A wide body of research has found that patients who plan ahead are likelier to get the treatments they want as they near death. These patients tend to get less-aggressive care, earlier referral to hospice, are more satisfied with their care and see lower burdens placed on family members, experts say. Yet fewer than one in three Americans has a living will, and only half of U.S. patients with terminal illnesses have such directives documented in their medical records, according to the Agency for Healthcare Research and Quality.

Nearly 90% of patients with cancer have documented end-of-life care discussions with their physicians, said a study of about 2,200 patients in Los Angeles and Toronto published in the Feb. 7 Annals of Internal Medicine (link). But most of the talks happened in the hospital less than five weeks before death and were with physicians other than the patient’s oncologist.

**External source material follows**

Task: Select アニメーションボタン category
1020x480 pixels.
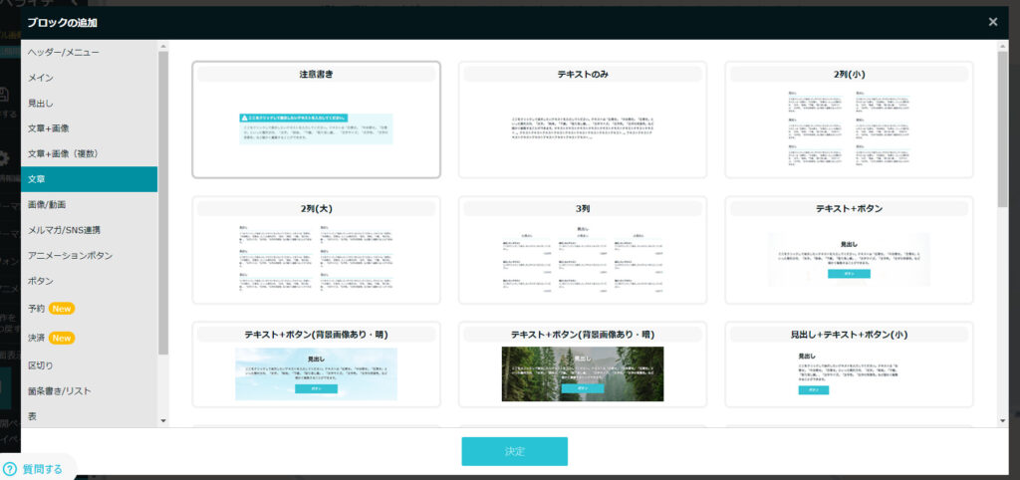Action: [70, 255]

“I always think about this idea that it’s too early until it’s too late,” said Susan D. Block, MD, principal investigator of the serious illness communication checklist study. “In medicine, in general, these conversations take place way too late. There are lots of excuses on everybody’s side about that, but it needs to change.”

Oncologists participating in the trial will undergo a 2½-hour training session on how to use the checklist. They can have nurse practitioners join them for the training and help carry out the conversations with patients, which can take 25 to 40 minutes. The checklist asks patients who are estimated to have less than a year to live to discuss:

  • Their understanding of the prognosis.
  • How much information they want shared with loved ones.
  • Their goals of care, should their health seriously worsen.
  • Their biggest fears and what functional abilities they could not imagine living without.
  • How much medical intervention they are willing to undergo to gain more time.
  • How much they want family members to know about their priorities and wishes.

Talk focused on patient’s values

“We need to ask the right questions,” said Dr. Block, chair of the Dept. of Psychosocial Oncology and Palliative Care at Dana-Farber Cancer Institute in Boston. “Instead of focusing on procedures, we need to be focusing on goals, values, fears, quality of life, suffering and survival. Those are the things that matter to patients.”

The last step in the checklist is documentation, which integrates the patient’s answers — and any updates — into the electronic health record. The checklist has been piloted and fine-tuned during the last year, said Dr. Block, professor of psychiatry and medicine at Harvard Medical School. An abstract of her talk was published in the June issue of BMJ Supportive & Palliative Care (link).

Dr. Block was prompted to think about formulating the serious illness communication checklist by colleague Atul Gawande, MD, a professor of surgery at Harvard Medical School and author of The Checklist Manifesto: How to Get Things Right. Dr. Gawande, co-principal investigator of the study, had to overcome Dr. Block’s initial hesitation.

“I was very dubious,” she said in her presentation. “It seemed mechanical and reductionistic and cold to me, but I’ve warmed up to it. … I’m intrigued, in my mind, by this paradox — that something as routinized as a checklist could help with a conversation so deep and profound and complicated. It has some interesting potential, and we’re going to find out whether it works.”

Other presentations at the three-day conference focused on the challenges involved in advance care planning with racial and ethnic minorities, patients with disabilities and adolescents. Physicians, social workers, chaplains and other health professionals from Japan, Singapore, New Zealand, Australia and Canada presented information about end-of-life care planning initiatives in their countries.